Lately, I’ve been challenged with performing calculations and charting of file size values in different units of measure. For example, I’ll have file size values in gigabytes but will have to plot those values against terabytes of disk capacity. I’m a little surprised that Python doesn’t have a ready way to solve this problem. There is the hurry.filesize package, but that requires that you pass a bytes value into the function. What if you only have a gigabytes value to pass? Well, I came up with my own solution, largely inspired by similar solutions. Here’s my function:

import re


def convert_filesize(size, desired_uom, factor=1024):
    """Converts a provided computer data storage value to a different unit of measure.
    
    Keyword arguments:
    size -- a string of the current size (ex. '1.5 GB')
    desired_uom -- a string of the new unit of measure (ex. 'TB')
    factor -- the factor used in the conversion (default 1024)
    """
    uom_options = ['B', 'KB', 'MB', 'GB', 'TB']
    supplied_uom = re.search(r'[a-zA-Z]+', size)
    if supplied_uom:
        supplied_uom = supplied_uom.group()
    else:
        raise ValueError('size argument did not contain expected unit of measure')
        
    supplied_size = float(size.replace(supplied_uom, ''))
    supplied_size_in_bytes = supplied_size * (factor ** (uom_options.index(supplied_uom)))
    converted_size = supplied_size_in_bytes / (factor ** (uom_options.index(desired_uom)))
    return converted_size, '{0:,.2f} {1}'.format(converted_size, desired_uom)
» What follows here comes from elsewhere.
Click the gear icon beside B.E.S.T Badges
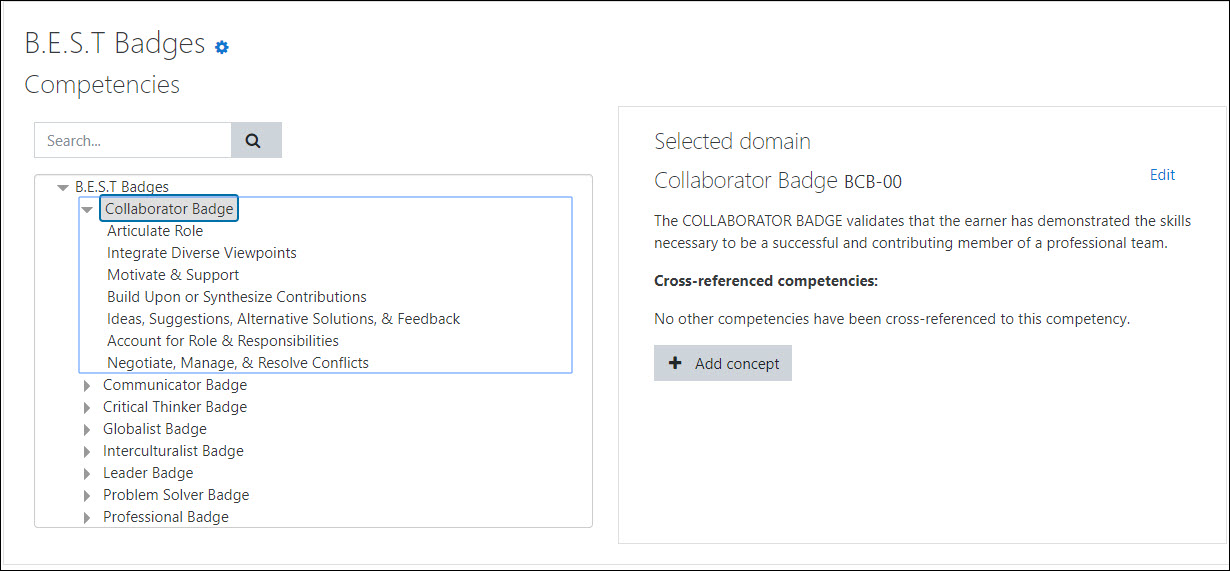Image resolution: width=1230 pixels, height=571 pixels. [222, 47]
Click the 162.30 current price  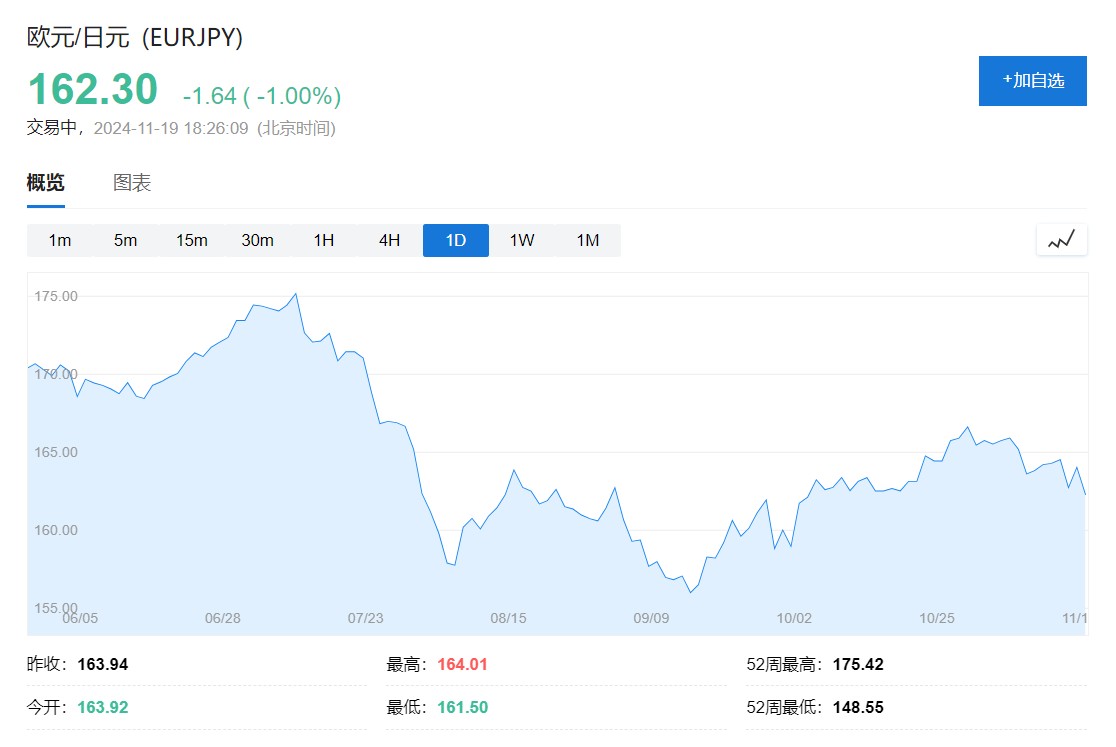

Then, you’ll use it like so:

# non SI conversion
print('Using default conversion factor of 1024:')
print(convert_filesize('1024 B', 'KB'))
print(convert_filesize('1.5 GB', 'MB'))
print(convert_filesize('59.3 GB', 'TB'))

print('\nUsing this IEC/SI conversion factor of 1000:')
# conversion recommended by IEC (https://www.convertunits.com/from/MB/to/GB)
print(convert_filesize('1024 B', 'KB', factor=1000))
print(convert_filesize('1.5 GB', 'MB', factor=1000))
print(convert_filesize('59.3 GB', 'TB', factor=1000))

Which produces the following results:

Using default conversion factor of 1024:
(1.0, '1.00 KB')
(1536.0, '1,536.00 MB')
(0.05791015625, '0.06 TB')

Using this IEC/SI conversion factor of 1000:
(1.024, '1.02 KB')
(1500.0, '1,500.00 MB')
(0.0593, '0.06 TB')

I’m sure there’s much room for improvement, but this routine seems to meet my needs for now.